*** Block opens ***
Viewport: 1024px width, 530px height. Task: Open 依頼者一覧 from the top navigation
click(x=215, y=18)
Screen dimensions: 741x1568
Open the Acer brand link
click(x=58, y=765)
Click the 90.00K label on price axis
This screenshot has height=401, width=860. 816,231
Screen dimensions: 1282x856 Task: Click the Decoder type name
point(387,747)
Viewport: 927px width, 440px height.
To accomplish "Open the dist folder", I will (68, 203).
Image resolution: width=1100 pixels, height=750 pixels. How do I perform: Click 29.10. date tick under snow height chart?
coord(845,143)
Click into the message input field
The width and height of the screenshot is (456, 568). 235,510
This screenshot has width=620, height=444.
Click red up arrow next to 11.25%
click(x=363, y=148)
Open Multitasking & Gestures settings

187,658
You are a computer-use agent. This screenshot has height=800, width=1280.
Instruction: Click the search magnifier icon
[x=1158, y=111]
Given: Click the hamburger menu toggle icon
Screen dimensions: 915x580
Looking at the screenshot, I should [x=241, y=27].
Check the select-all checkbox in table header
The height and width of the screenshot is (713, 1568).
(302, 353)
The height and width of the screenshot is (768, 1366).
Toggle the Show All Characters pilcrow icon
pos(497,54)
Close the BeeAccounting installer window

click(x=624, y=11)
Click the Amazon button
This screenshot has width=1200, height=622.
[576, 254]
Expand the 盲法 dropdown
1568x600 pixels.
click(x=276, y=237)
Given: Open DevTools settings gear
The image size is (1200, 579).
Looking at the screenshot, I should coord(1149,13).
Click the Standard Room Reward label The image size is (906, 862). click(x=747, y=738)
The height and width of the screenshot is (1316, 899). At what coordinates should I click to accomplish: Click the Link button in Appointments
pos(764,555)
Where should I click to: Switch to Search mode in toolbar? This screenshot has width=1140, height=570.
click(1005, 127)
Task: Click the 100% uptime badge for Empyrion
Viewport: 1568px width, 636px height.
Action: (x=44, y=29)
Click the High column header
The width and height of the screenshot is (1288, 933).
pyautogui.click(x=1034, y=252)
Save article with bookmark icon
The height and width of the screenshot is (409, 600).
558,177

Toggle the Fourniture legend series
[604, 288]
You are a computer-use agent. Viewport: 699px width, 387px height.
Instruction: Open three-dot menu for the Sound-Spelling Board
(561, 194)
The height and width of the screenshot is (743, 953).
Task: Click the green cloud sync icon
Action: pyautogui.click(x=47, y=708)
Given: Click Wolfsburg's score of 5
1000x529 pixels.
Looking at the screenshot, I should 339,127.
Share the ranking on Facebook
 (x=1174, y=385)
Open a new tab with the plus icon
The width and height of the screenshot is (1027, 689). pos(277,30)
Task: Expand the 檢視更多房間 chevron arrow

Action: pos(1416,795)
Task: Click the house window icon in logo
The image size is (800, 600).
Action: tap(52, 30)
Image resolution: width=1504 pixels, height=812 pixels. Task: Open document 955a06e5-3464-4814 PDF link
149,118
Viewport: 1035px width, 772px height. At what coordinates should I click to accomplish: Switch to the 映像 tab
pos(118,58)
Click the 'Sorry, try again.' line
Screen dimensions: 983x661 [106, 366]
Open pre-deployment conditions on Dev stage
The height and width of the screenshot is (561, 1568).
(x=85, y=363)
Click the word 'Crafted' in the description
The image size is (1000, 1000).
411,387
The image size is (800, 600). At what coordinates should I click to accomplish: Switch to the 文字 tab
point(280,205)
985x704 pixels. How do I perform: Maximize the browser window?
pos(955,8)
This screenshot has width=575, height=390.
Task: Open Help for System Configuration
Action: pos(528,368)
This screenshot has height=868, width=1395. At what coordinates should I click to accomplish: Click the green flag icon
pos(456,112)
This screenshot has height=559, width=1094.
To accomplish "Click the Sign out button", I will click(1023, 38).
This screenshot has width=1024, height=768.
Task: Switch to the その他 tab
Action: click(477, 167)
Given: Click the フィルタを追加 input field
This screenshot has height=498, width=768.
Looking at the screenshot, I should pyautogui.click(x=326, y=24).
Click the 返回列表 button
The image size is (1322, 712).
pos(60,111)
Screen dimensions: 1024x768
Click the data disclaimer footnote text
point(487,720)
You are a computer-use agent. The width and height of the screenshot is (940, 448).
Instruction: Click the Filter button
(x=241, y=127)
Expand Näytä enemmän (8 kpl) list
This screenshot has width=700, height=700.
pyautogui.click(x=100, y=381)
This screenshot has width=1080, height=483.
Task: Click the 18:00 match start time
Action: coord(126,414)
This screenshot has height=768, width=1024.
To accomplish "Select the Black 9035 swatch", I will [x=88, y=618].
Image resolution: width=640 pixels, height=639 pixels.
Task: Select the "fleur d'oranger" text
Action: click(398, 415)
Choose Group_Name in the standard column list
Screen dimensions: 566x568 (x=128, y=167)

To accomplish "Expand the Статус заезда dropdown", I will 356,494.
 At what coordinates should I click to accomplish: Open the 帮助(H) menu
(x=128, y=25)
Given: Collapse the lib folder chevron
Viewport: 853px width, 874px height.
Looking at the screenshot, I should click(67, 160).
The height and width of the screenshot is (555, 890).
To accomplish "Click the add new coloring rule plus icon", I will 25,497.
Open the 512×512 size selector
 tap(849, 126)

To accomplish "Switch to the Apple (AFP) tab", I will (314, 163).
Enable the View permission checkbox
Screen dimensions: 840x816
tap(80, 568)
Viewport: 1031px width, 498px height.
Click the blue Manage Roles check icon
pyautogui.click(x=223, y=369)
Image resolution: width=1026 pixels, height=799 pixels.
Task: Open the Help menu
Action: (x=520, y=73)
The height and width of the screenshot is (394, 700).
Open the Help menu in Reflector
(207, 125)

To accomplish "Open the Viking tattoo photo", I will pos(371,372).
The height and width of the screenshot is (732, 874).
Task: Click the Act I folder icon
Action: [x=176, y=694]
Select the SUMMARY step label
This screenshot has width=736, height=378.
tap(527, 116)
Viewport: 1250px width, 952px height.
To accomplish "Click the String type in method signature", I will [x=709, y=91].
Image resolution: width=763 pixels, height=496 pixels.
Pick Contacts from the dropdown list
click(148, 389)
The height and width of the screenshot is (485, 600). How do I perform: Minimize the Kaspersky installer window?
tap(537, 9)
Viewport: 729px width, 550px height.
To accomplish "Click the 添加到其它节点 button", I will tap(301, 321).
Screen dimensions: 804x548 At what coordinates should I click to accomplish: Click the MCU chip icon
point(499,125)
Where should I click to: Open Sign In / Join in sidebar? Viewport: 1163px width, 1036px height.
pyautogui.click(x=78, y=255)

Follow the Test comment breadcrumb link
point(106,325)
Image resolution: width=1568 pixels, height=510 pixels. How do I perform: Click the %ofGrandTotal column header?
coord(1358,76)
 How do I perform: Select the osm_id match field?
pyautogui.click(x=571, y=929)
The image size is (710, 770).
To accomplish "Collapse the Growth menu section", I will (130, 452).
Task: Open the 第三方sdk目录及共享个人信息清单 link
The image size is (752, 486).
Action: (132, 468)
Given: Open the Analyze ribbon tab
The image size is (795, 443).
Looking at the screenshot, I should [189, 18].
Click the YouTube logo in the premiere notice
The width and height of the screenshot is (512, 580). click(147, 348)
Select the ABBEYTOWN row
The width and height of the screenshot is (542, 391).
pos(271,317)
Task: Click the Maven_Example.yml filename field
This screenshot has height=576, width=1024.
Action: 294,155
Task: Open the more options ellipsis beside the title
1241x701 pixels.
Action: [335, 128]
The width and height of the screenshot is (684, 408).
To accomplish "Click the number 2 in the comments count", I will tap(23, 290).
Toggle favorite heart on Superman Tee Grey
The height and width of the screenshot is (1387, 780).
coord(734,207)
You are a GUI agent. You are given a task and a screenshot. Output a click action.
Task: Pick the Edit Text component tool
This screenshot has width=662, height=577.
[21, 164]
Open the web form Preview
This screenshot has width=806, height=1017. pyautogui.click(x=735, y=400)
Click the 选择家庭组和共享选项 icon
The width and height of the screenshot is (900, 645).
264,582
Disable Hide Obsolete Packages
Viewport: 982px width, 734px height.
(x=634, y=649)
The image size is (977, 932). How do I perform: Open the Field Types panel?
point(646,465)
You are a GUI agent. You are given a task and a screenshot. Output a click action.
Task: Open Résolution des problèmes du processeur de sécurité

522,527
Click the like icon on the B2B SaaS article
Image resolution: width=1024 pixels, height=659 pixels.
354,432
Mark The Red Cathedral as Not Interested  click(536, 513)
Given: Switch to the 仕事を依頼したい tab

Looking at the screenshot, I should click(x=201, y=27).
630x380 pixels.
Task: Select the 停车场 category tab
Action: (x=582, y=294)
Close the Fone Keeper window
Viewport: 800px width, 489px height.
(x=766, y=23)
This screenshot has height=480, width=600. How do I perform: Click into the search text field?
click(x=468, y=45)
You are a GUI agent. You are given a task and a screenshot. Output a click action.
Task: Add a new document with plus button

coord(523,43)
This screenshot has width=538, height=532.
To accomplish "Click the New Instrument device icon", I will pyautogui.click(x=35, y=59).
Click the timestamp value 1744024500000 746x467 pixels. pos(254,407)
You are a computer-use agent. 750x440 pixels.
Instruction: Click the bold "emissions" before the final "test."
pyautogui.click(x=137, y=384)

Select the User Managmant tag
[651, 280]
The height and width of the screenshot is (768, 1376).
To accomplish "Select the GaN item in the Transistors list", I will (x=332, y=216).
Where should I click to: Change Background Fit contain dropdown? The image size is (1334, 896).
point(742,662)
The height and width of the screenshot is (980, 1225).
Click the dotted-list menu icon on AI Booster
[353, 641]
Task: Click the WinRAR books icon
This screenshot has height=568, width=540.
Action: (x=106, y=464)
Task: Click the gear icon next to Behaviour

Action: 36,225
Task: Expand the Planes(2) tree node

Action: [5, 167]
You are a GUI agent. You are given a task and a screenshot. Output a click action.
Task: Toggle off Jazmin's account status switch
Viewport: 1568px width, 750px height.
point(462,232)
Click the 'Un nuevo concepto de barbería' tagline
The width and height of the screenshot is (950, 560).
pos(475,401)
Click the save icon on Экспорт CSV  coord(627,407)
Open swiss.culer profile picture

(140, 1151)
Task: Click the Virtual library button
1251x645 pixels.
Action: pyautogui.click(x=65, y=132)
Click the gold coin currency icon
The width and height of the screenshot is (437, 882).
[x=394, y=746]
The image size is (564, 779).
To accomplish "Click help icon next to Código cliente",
*** Block closes ***
- Directions for this task
Each line above that contains the word "computer" should be copied.

- Completed task
You are a computer-use agent. This screenshot has height=800, width=1280.
You are a computer-use agent. Viewport: 699px width, 387px height.
You are a computer-use agent. The width and height of the screenshot is (940, 448).
You are a computer-use agent. 750x440 pixels.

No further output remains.